Rajoy pasó por La Moncloa y por Génova sin tener que mancharse las manos con un asunto que le causaba una infinita pereza y Sánchez está atrincherado tras una resolución llamada a seguir mucho tiempo pendiente porque lo peor que podría sucederle ahora sería que el TC acogiera favorablemente su petición y lo convirtiera en el salvador del asesino de Diana Quer.

José Enrique Abuín, un depredador peligroso con un historial delictivo aterrador, será recluido en una cárcel de por vida (a menos que demuestre fehacientemente haberse rehabilitado, cosa harto complicada dada su trayectoria vital) gracias a que el PP tuvo el valor de oponerse al pensamiento políticamente correcto y adoptar una medida que la ciudadanía reclamaba a voces.

Al igual que él, otros delincuentes de su calaña, violadores homicidas multireincidentes, terroristas, asesinos de niños y demás ralea criminal, cumplen idéntica pena o se enfrentan a ella ante el juez, para alivio de las personas de bien, por más que la actual mayoría Frankenstein llamada a respaldar al Gobierno haya dejado muy clara su posición contraria a encerrarlos permanentemente.

Estos autoproclamados «progesistas», encabezados por un PNV impaciente por liberar a los pocos etarras condenados a penas largas que aún están presos, estiman que la prisión permanente, aunque revisable, es demasiado severa. Su empatía está con los agresores antes que con las víctimas, muy en línea con lo que ha sido desde hace décadas la doctrina oficial de la jurisprudencia española.

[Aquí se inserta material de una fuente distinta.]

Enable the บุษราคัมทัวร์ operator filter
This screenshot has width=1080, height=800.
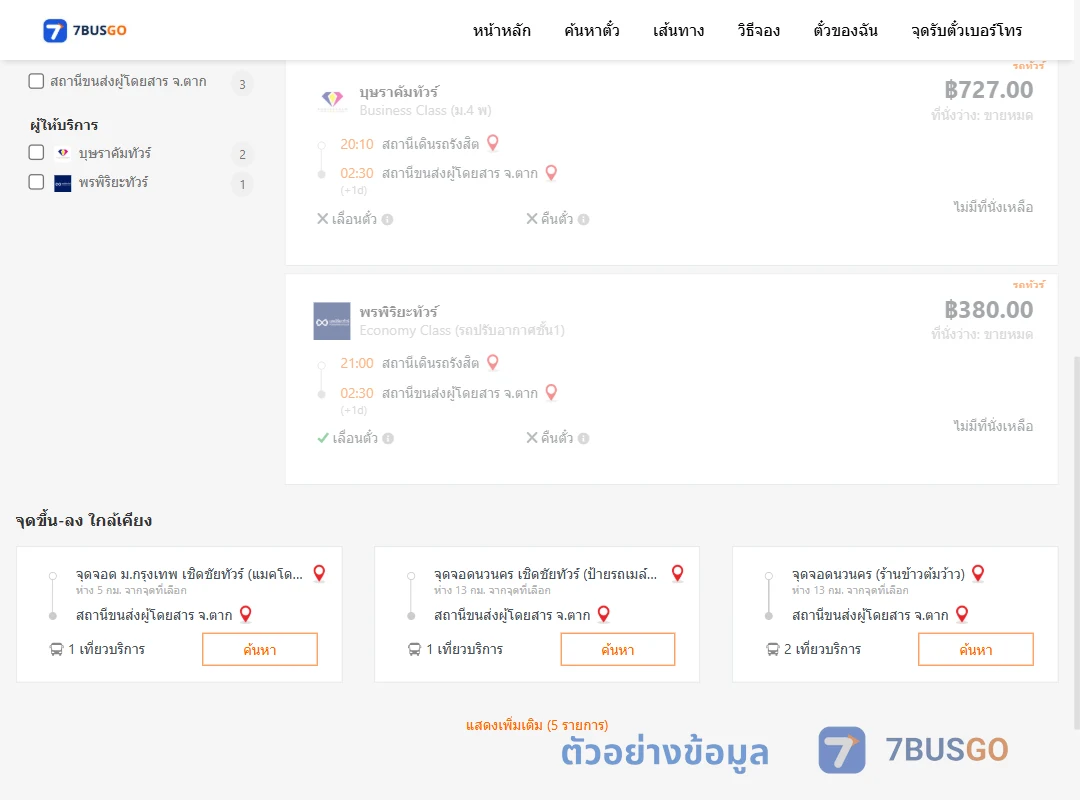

A esas mentes biempensantes les ofende que el Chicle no vuelva a ver la luz del sol, pero no nos brindan soluciones alternativas para librar de sus garras a futuras presas, sencillamente porque no existen. Se vé que Pedro Sánchez se ha caído del caballo y asumido al fin esta cruda realidad, o simplemente quiere evitar seguir cayendo en las encuestas con propuestas tan impopulares como la derogación de esta ley. Sea como fuere, la prisión permanente ha dejado de importarle… gracias a Dios.